>> begin MATERIAL FOR THIS TASK
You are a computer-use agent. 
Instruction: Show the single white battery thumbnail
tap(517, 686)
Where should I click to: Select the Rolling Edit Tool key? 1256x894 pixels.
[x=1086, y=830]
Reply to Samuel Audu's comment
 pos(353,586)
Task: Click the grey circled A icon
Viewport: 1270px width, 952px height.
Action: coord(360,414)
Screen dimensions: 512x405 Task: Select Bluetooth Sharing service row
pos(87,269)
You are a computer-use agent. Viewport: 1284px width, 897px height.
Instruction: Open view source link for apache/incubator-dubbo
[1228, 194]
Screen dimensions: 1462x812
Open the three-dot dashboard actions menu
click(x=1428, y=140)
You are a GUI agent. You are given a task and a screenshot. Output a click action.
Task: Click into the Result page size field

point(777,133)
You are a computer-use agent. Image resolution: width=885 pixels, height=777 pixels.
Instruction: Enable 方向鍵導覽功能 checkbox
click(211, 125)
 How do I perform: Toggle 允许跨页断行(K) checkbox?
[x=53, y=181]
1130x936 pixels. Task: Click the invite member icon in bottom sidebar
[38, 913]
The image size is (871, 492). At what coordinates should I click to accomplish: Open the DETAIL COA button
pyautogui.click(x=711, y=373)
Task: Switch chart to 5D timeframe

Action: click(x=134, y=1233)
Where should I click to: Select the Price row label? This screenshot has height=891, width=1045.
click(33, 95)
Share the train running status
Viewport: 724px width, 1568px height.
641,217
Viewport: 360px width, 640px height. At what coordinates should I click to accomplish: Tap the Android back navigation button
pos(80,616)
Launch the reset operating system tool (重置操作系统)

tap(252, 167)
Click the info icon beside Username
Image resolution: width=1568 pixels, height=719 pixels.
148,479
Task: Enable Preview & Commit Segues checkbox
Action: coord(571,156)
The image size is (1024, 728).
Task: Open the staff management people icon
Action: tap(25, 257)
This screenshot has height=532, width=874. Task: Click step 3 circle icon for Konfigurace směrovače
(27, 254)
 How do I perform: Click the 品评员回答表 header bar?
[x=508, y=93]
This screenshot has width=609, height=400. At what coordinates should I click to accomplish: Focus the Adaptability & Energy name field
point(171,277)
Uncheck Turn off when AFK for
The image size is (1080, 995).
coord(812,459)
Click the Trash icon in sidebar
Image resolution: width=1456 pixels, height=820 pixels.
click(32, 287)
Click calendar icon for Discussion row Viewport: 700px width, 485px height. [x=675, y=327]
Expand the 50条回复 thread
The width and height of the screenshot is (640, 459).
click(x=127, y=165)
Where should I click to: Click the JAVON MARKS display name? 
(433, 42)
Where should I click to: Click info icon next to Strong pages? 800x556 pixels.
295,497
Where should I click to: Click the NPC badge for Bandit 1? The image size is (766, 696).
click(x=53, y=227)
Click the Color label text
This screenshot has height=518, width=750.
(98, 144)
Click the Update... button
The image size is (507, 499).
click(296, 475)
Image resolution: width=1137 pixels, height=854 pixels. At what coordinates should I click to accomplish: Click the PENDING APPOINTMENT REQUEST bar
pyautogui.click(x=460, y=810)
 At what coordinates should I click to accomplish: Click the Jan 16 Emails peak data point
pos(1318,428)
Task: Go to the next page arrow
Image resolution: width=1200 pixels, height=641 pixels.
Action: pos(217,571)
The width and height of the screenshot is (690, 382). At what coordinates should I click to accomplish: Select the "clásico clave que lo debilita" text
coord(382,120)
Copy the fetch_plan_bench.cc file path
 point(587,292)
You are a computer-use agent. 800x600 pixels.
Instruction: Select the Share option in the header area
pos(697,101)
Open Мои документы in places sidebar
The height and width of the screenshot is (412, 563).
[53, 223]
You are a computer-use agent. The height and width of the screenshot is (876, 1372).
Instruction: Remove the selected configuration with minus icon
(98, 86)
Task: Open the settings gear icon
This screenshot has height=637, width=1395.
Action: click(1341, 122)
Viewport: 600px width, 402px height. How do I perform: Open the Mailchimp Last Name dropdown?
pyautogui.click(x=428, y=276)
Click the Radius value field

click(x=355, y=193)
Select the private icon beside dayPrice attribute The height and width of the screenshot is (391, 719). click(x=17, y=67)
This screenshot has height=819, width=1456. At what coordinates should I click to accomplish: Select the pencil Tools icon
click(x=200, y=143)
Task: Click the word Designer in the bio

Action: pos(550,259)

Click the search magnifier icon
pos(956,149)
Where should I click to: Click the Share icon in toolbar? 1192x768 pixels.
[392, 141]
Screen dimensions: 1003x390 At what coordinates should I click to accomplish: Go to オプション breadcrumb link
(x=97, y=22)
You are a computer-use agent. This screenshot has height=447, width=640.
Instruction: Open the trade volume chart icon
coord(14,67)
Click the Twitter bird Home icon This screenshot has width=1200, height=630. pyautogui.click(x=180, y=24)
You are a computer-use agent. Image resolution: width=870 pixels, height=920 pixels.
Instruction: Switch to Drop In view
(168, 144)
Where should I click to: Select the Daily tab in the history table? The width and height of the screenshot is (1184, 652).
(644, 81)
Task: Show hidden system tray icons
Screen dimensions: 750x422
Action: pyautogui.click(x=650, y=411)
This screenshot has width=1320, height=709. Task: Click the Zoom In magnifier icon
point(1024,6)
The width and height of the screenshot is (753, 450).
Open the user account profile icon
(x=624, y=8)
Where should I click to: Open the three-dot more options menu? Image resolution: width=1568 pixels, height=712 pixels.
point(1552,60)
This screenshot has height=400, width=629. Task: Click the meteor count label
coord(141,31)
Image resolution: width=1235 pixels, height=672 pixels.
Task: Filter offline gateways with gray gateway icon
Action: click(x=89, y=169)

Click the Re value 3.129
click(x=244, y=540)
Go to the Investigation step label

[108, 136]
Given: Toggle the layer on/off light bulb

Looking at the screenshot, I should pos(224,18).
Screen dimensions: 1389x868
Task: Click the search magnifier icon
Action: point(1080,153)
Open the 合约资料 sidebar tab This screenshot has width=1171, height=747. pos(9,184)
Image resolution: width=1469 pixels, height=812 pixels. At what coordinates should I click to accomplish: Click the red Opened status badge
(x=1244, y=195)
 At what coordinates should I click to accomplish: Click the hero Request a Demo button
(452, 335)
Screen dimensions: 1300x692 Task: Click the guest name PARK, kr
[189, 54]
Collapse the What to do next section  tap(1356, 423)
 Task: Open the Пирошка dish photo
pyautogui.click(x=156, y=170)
>> end MATERIAL FOR THIS TASK
• _YOUR INSTRUCTIONS_
Edit the entries starting at the line that contains "You are a computer-use agent. Image resolution: width=885" and ending at the line that contains "pos(80,616)" so that "checkbox" becomes "tick box", with nothing else changed. Return only those lines.

• _RESULT OF THE TASK_
You are a computer-use agent. Image resolution: width=885 pixels, height=777 pixels.
Instruction: Enable 方向鍵導覽功能 tick box
click(211, 125)
 How do I perform: Toggle 允许跨页断行(K) tick box?
[x=53, y=181]
1130x936 pixels. Task: Click the invite member icon in bottom sidebar
[38, 913]
The image size is (871, 492). At what coordinates should I click to accomplish: Open the DETAIL COA button
pyautogui.click(x=711, y=373)
Task: Switch chart to 5D timeframe

Action: click(x=134, y=1233)
Where should I click to: Select the Price row label? This screenshot has height=891, width=1045.
click(33, 95)
Share the train running status
Viewport: 724px width, 1568px height.
641,217
Viewport: 360px width, 640px height. At what coordinates should I click to accomplish: Tap the Android back navigation button
pos(80,616)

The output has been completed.